=== Begin Enclosure ===

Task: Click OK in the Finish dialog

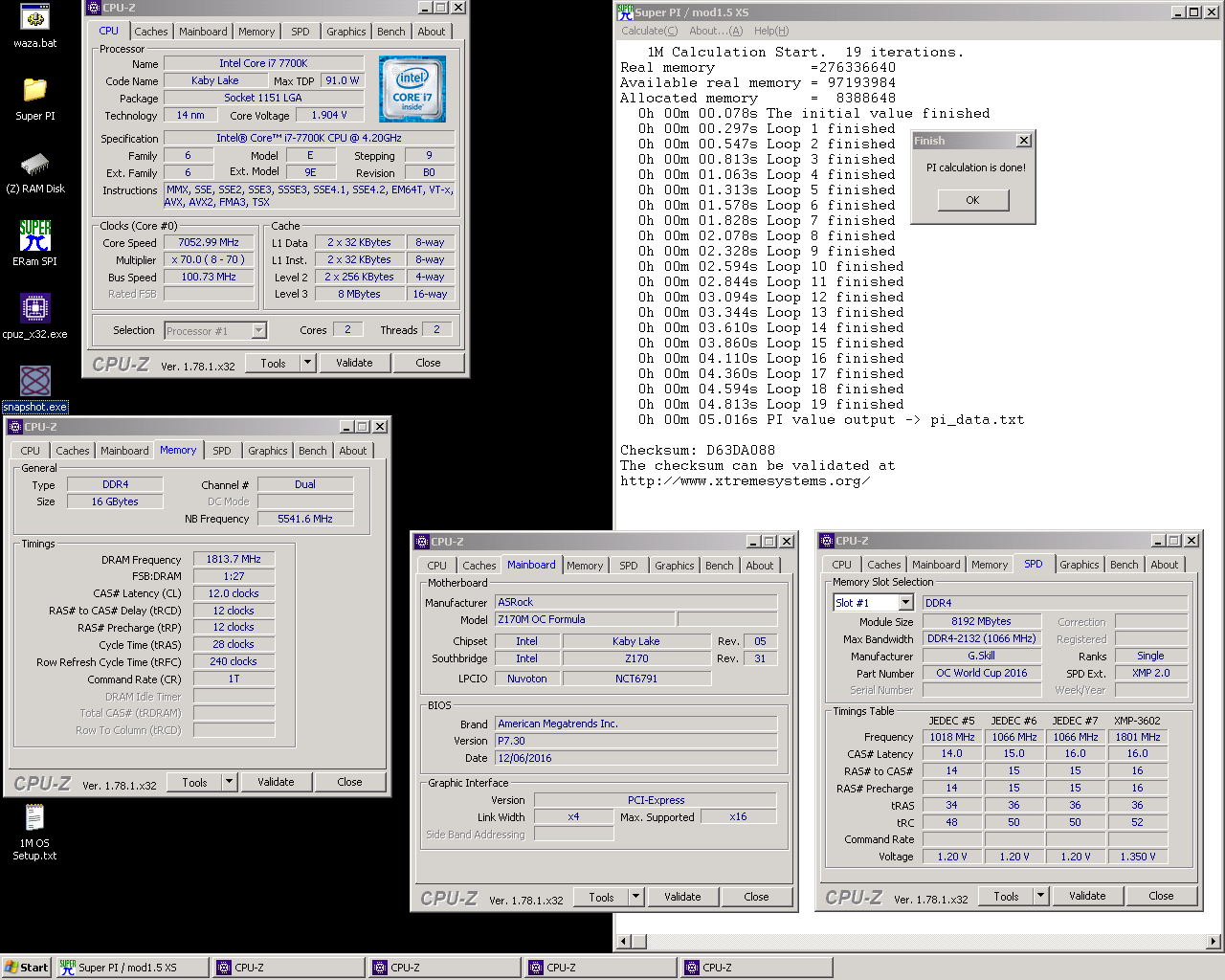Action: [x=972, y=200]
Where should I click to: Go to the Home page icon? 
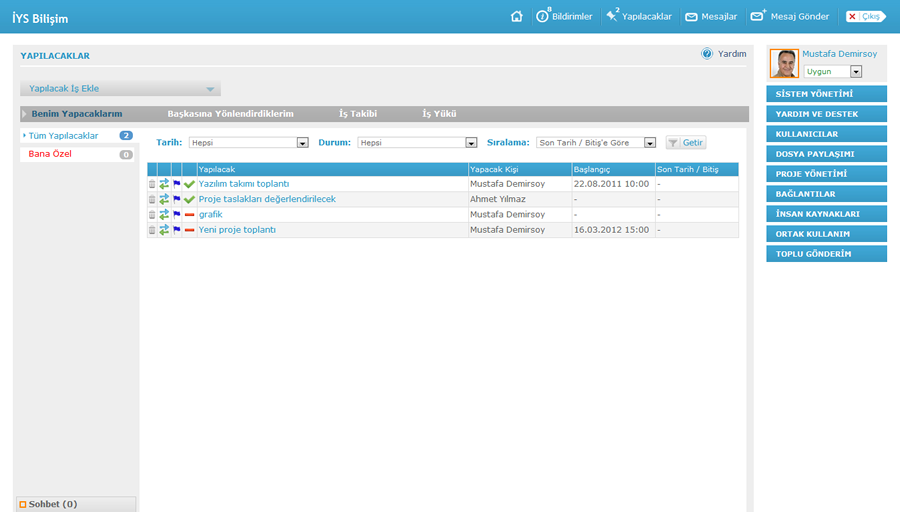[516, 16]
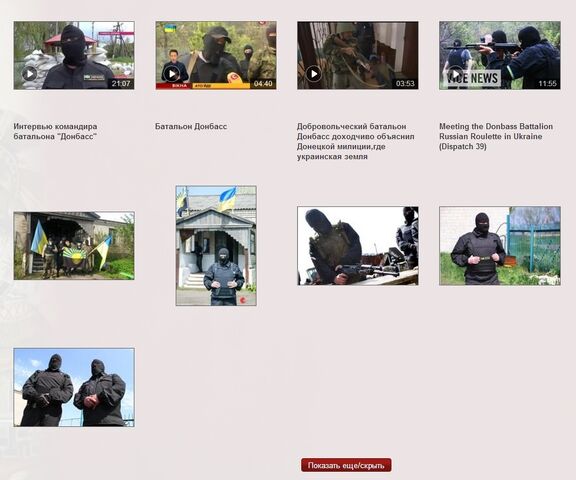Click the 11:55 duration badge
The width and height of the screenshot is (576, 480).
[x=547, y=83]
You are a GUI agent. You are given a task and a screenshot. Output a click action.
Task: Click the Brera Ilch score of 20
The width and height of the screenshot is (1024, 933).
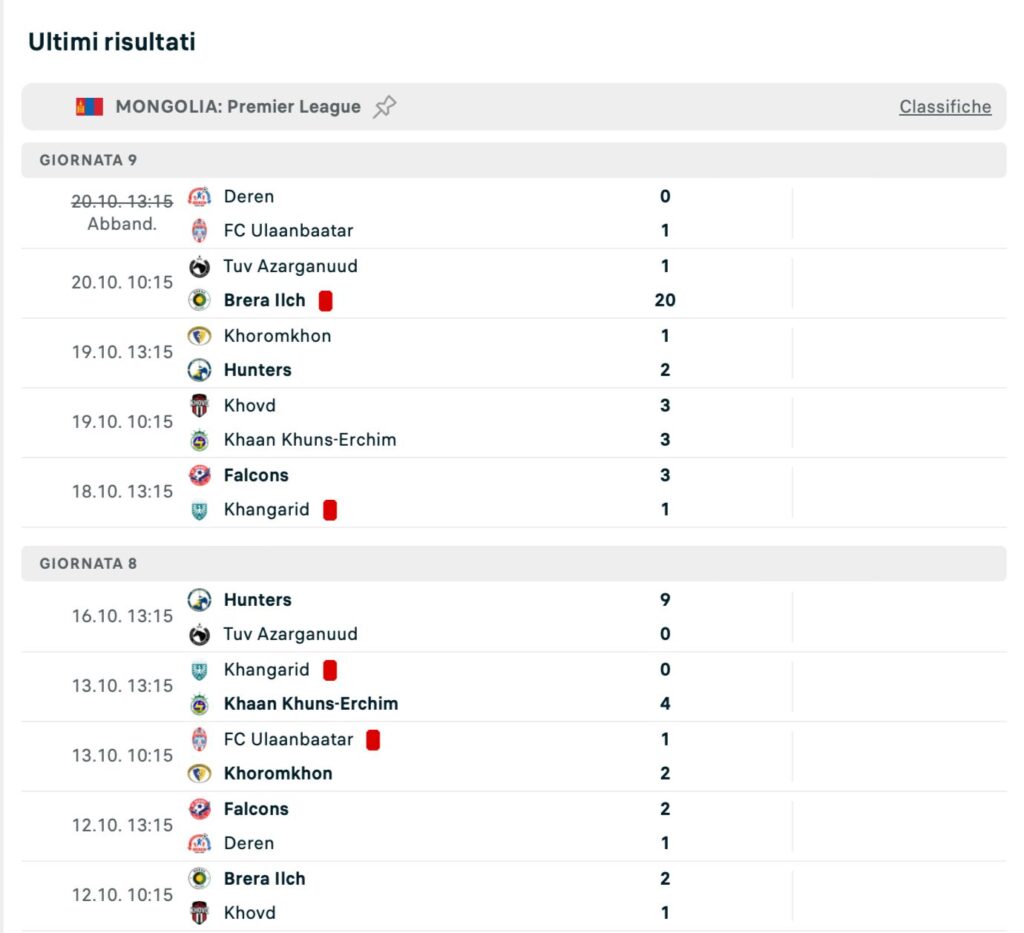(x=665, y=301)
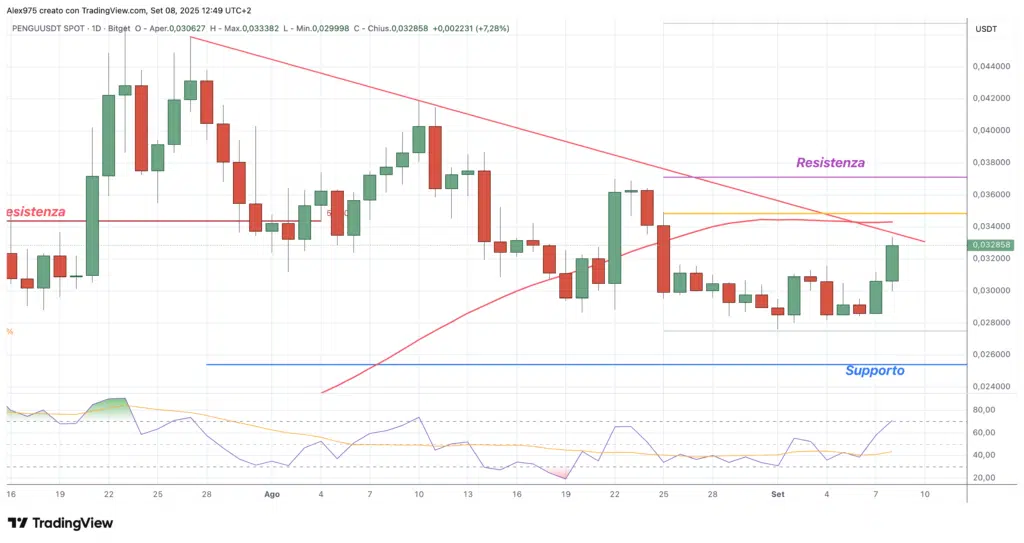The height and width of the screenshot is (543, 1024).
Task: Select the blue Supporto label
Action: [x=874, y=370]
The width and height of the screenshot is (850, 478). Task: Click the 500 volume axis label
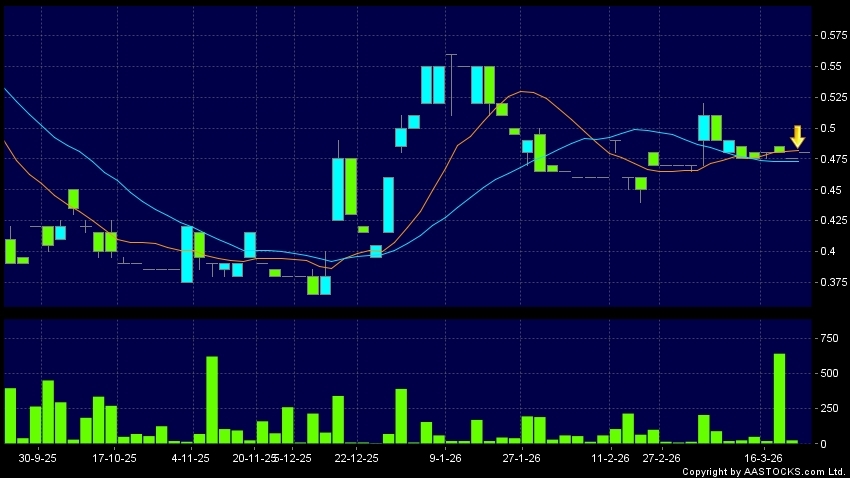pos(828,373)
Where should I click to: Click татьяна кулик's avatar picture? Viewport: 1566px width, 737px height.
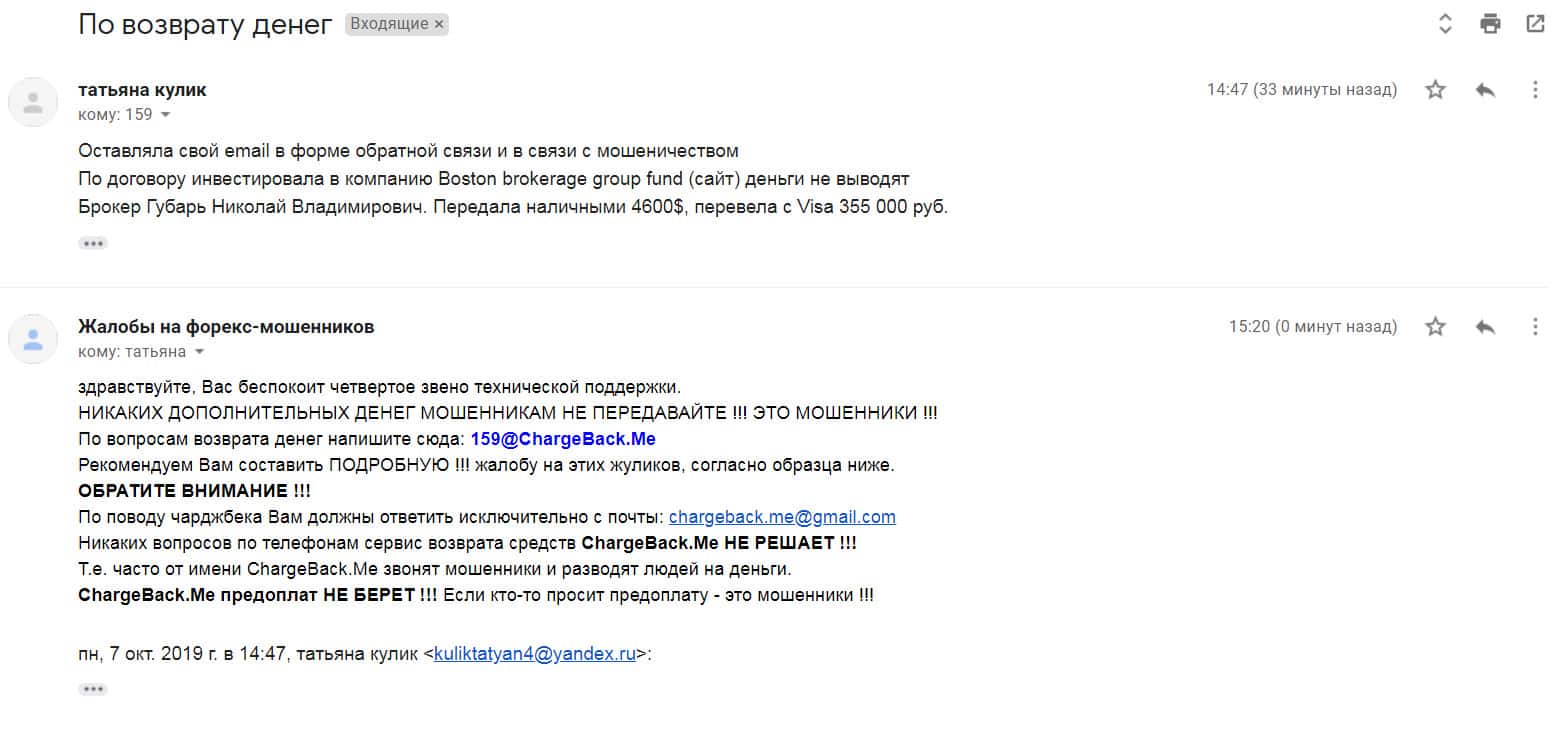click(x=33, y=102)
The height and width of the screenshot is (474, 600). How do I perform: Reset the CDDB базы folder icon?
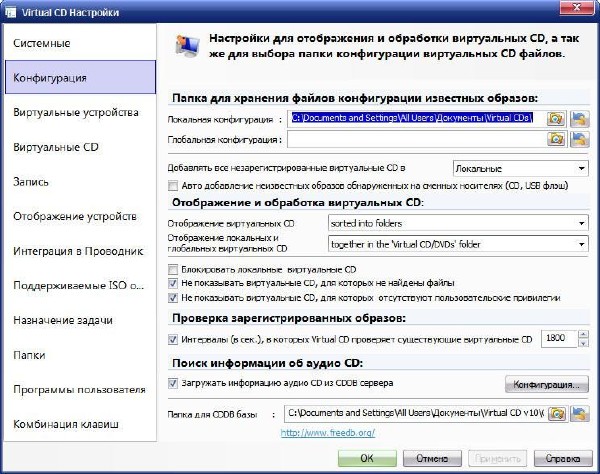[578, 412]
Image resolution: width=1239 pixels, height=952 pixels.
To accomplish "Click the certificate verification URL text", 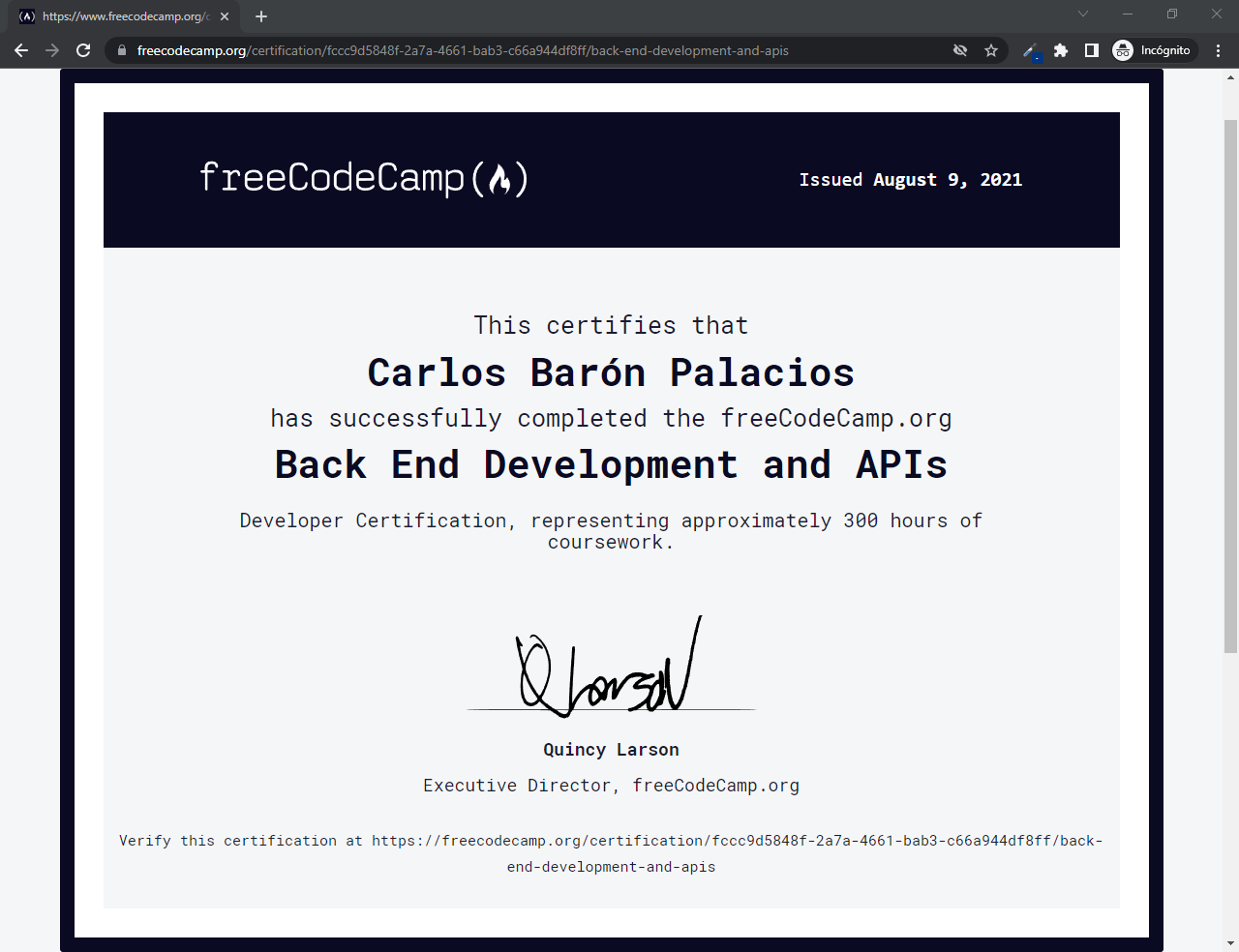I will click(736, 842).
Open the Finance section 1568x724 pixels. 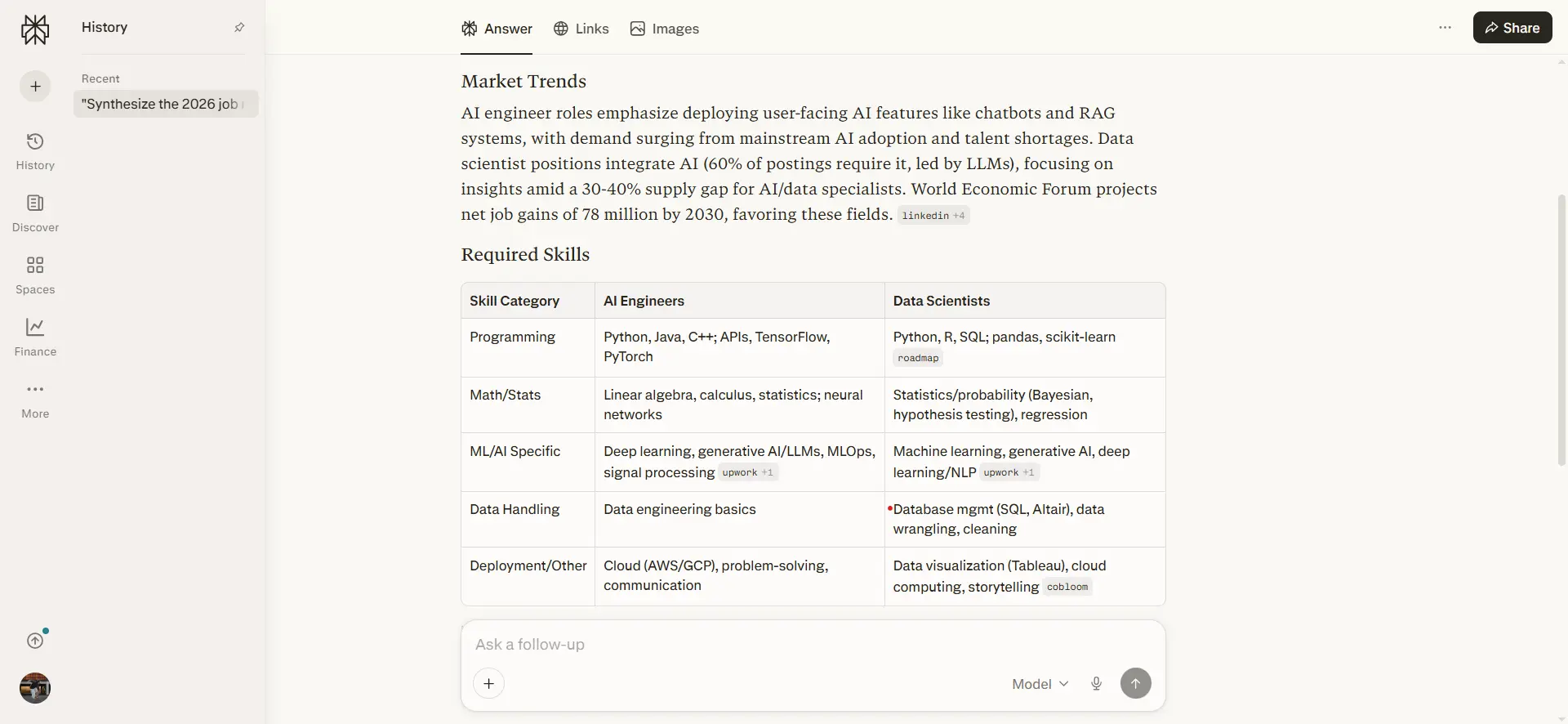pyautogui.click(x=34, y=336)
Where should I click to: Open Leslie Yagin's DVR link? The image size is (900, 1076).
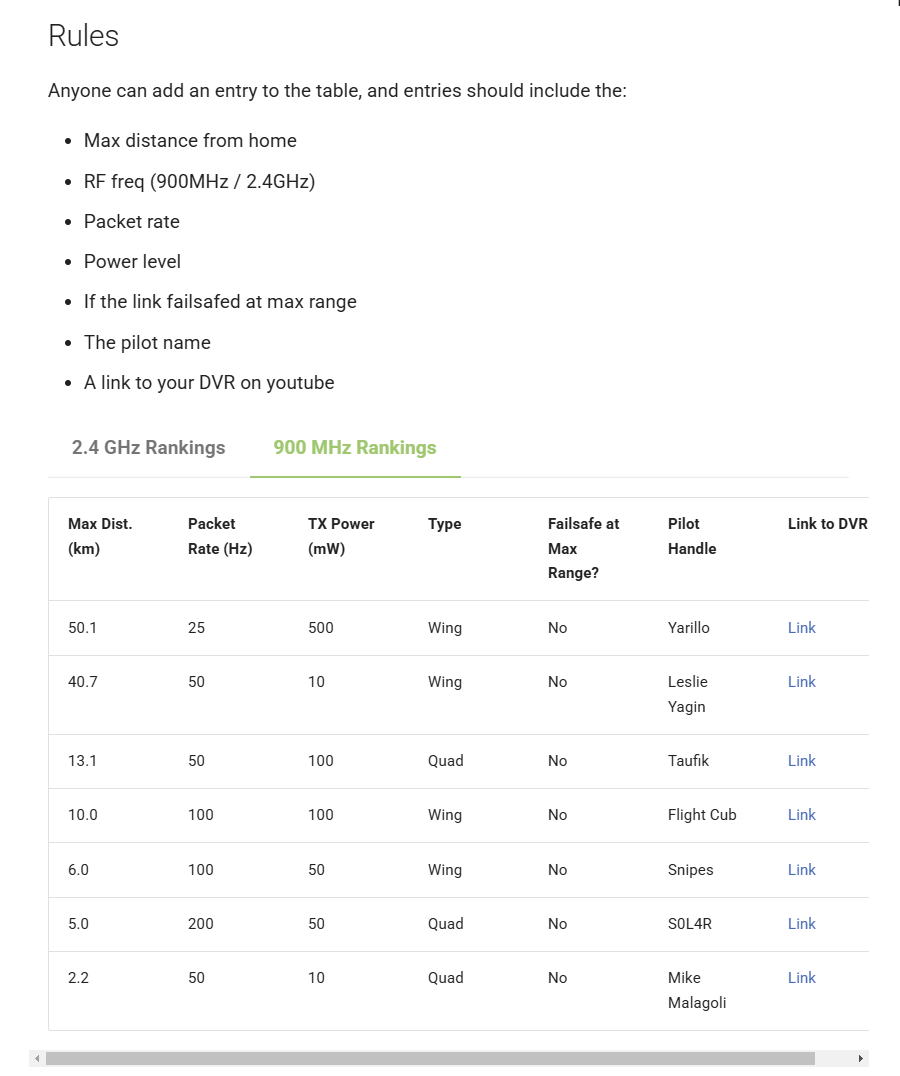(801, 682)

=== End Enclosure ===

Work request:
Write out exactly the lines beginning with the line that holds "Where should I click to: Open" and ending with the final line of the data, both ends included, without the pictures.

Output for this task:
Where should I click to: Open Leslie Yagin's DVR link? The image size is (900, 1076).
(801, 682)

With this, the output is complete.